Si el Presidente electo de Chile hubiese sido el derechista y empresario Sebastián Piñeira, la política de acercamiento de nuestro gobierno, creo yo, hubiese sido radicalmente diferente. Si un empresario bananero jamás hubiese enfrentado a Su Excelencia antes de abordar su avión, la primera reacción ante el sentido incidente fronterizo, creo yo, hubiese sido también diferente. En el primer caso el impacto del “todo es personal” es bueno, muy bueno, ya que permite a nuestro país restablecer una conversación diplomática en aras de lograr una salida al mar. En el segundo caso no es tan bueno, y por el contrario, el resultado pudo haber sido pernicioso. Ante el escrutinio de la prensa y de la opinión pública, se ha reivindicado el derecho de presunción de inocencia de toda una industria, y esperemos también el derecho a trabajar de cientos de individuos. Pareciera, entonces, que el pueblo boliviano está vigilante para que esta “nueva manera de hacer política”, este guiada por principios básicos, y que está dispuesto a censurar a quienes actúen intempestiva e impulsivamente.
Aparece estos días una publicidad que llama a “respetar los derechos de las minorías”. Lo he visto una sola vez, y no tengo la menor idea quién lo financia, ni pienso sentarme frente al televisor para averiguarlo.

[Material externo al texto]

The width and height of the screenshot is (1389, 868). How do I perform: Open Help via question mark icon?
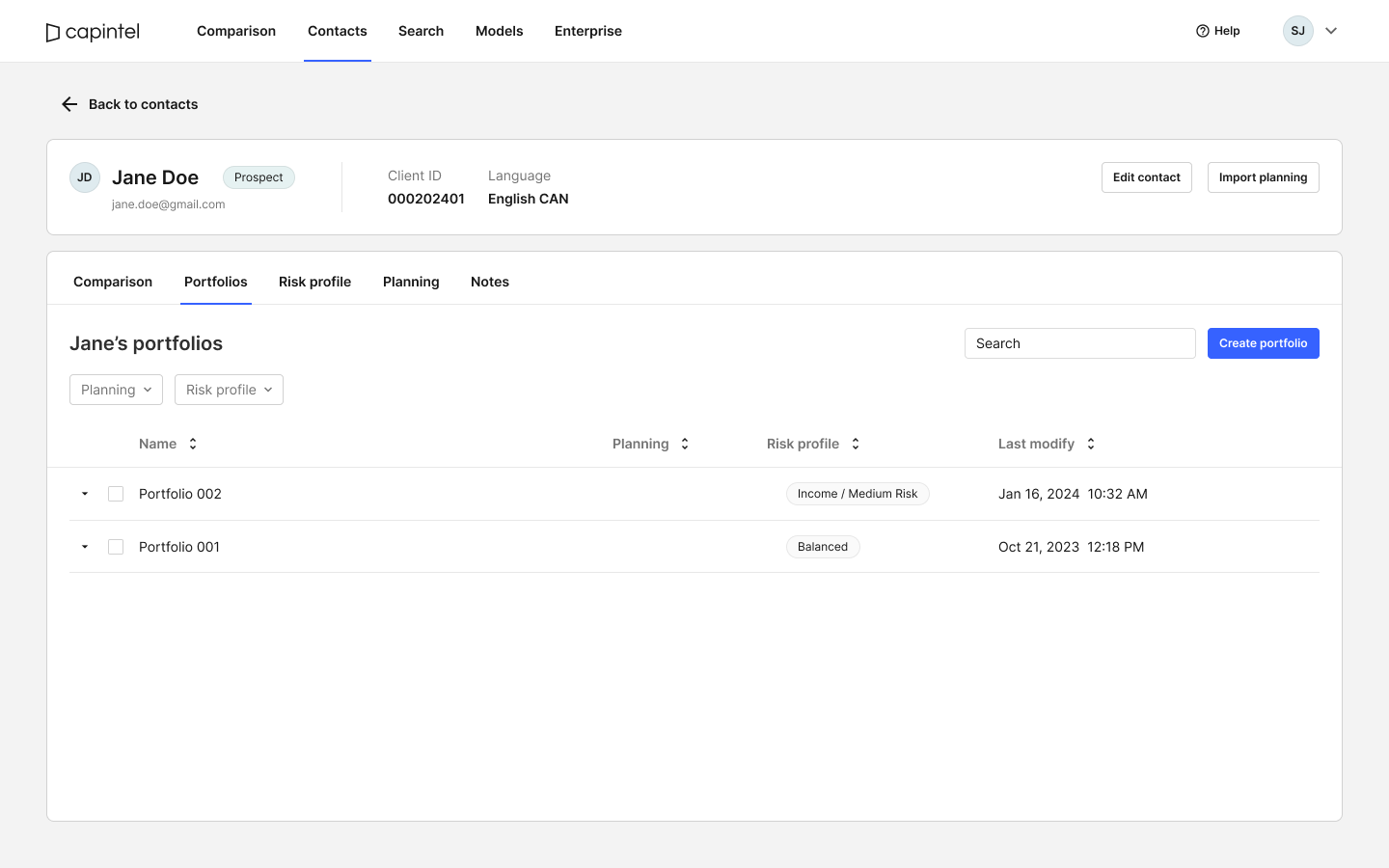click(x=1203, y=31)
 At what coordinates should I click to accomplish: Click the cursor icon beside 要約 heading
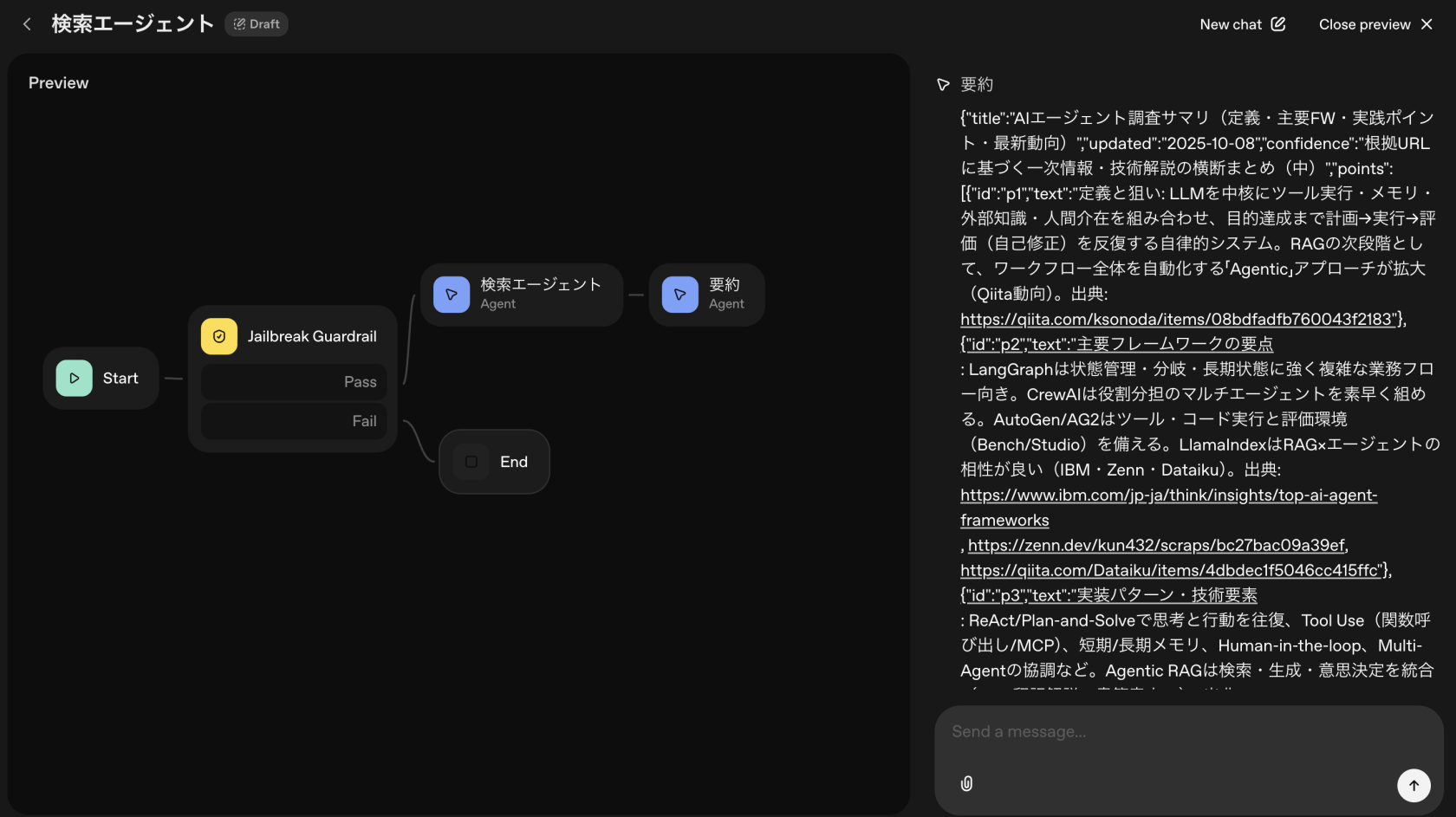943,85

No es mi intención convertir tal aparentemente inocuo principio en un tema “personal”, pero la honestidad intelectual me obliga a señalar que dicho principio se origina en la piedra angular de la Constitución Norteamericana, los Papeles Federalistas, específicamente en el Papel No. 10, en el que Madison advierte sobre el peligro de la “tiranía de la mayoría”. Evidentemente la mayoría no tienen derecho a violar los derechos inalienables de una minoría, simplemente porque es minoría. Bueno, ciudadanos, aparece en nuestra cosmología social una nueva minoría, y son los empresarios privados. El país, como dice el anuncio televisivo, será más pobre sin el aporte de las minorías. La pregunta es, ¿vamos a tratar a esta minoría con principios, o se va a volver esto un tema personal? Todos esperamos que este primer incidente sirva de lección para que la tolerancia, la diversidad y la inclusión sea un discurso sincero, basado en principios, y no sea la demagogia de antaño que tanto mal ha hecho, y que ha dejado un vacío ético monumental.